[Text segment]
--------------------

3 arc minutes southwest of the center. On other occasions there is,

however, no trace of its existence. This is due to its variability,

when the visual magnitude of the star – designated Variable 42 at the

Harvard Observatory – changes between 10.6 and 12.1. It is, as far as

I know, the easiest variable star in a nothern globular cluster to

estimate. There is still one variable within M 5 that would be worth

watching if it were not for one drawback. Variable 84 (visual

magnitude 10.8 – 12.3) is unfortunately placed at the edge of a

dazzling central part of the cluster, and thus is lost in it at low

power needed to fit comparison stars in the field of view. For this

reason we estimated only Variable 42 – the results are to be seen in a

diagram.

Both these details were added to the cluster’s portrait by D.E. Packer,

who observed M5 with a 4.5-inch dialyte refractor at the end

of the last century. Comparing records of April 22 and May 14 in the

spring 1890, he noticed a small changing star (#42), and subsequently

he found still older observation of it, dated May 31, 1889. [10] One

year later Packer announced the discovery of Variable 84. [11]

A nice, well-founded, and thorough paper on both our

acquaintances was published by Coutts and Sawyer Hogg of the David

Dunlap Observatory. [12] The variables belong to the W Virginis stars,

otherwise called the Cepheids of Population II, a sort of evolved

luminous supergiant. Light changes of these stars reflect their

pulsation, and a gradual shortening or lengthening of a period, if

detected, can tell us much about stellar evolution. As concerns

Variable 42, the Canadian astronomers showed that its pulsations have

been keeping the strict regularity of 25.738 days since the year 1895,

when the first suitable pictures of M 5 were taken by Solon I. Bailey.

--------------------

[Data excerpt]
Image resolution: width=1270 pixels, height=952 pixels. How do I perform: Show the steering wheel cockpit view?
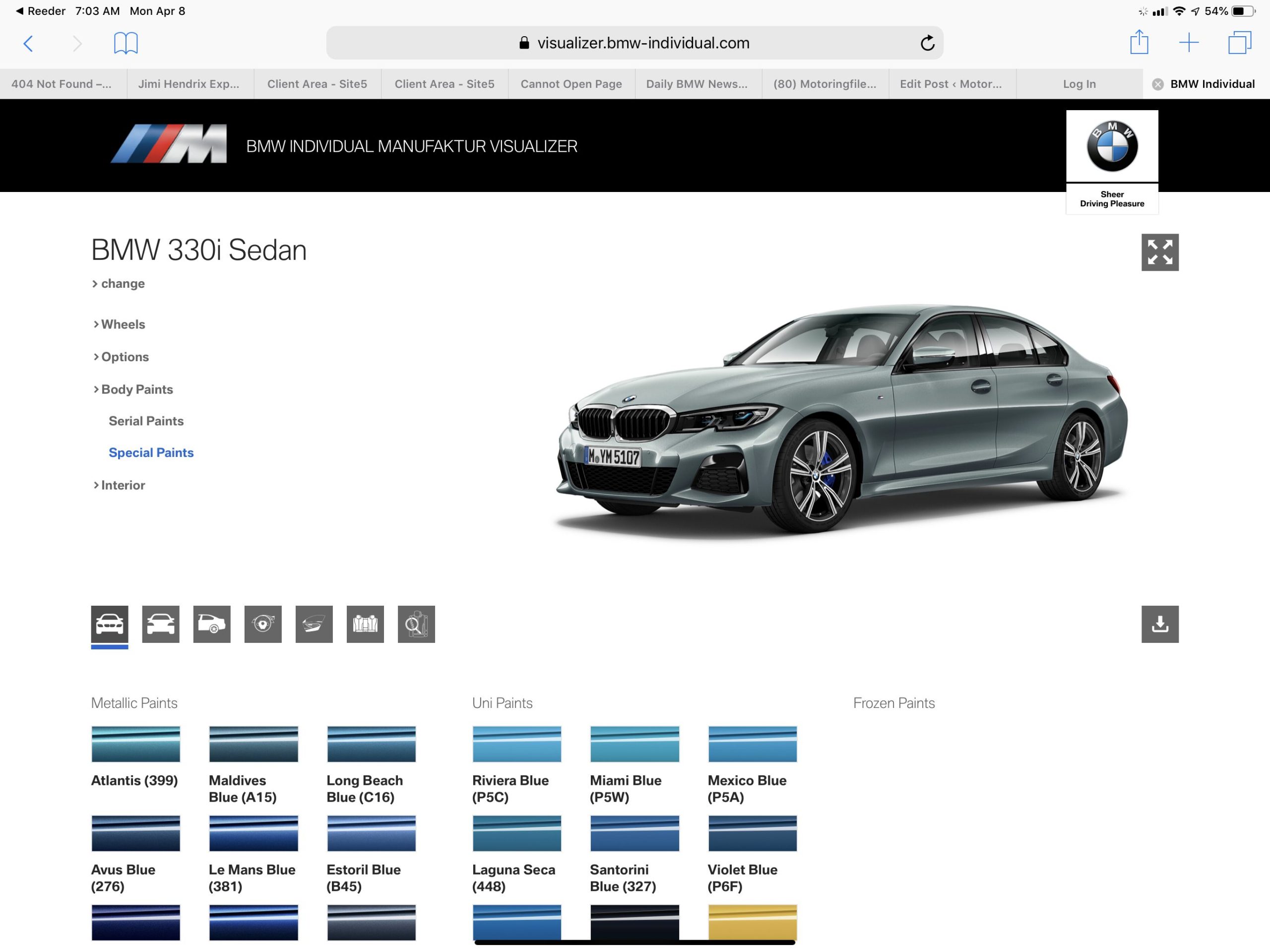point(262,625)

--------------------

[Exercise task 1] Summarize the passage on the variable stars of the globular cluster M 5 in three sentences.
[Exercise task 2] According to the passage on the variable stars of M 5, what instrument did D.E. Packer use to observe the cluster?
[Exercise task 3] Continue the passage on the variable stars of M 5 from its last sentence.

[Final result 1] Variable 42 in M 5 changes in visual magnitude between 10.6 and 12.1 and is easy to estimate, while Variable 84 is lost at low power because it sits at the edge of the cluster's dazzling central part. D.E. Packer found both stars with a 4.5-inch dialyte refractor at the end of the last century, noticing Variable 42 in spring 1890 and announcing Variable 84 a year later. Coutts and Sawyer Hogg showed that both stars belong to the W Virginis stars and that Variable 42 has pulsated with a strict regularity of 25.738 days since 1895.

[Final result 2] A 4.5-inch dialyte refractor.

[Final result 3]
In contrast, the period of Variable 84, today at 26.42 days, has

changed dramatically. For instance, it increased sharply by about 0.2

day during the 1950s. This behavior does not seem, however, to be

associated with ageing of the star.

Fruit of the Tree of Knowledge

To learn something about the evolution of stars in a globular

cluster, it is very useful to plot the relation between the visual

magnitude (V) and the color index (B-V) for individual members. If you

do it for Messier 5, you will obtain a picture that resembles an old

distorted apple tree with only two branches left (see

figure).

The lower part of the leaning trunk is formed by the main

sequence stars (A) that perform the basic alchemic transmutation in

the Universe, namely the conversion of hydrogen into helium, in their

cores. Hydrogen is a very caloric fuel in thermonuclear reactions, so

the stars manage with it for a long time. But nothing lasts forever.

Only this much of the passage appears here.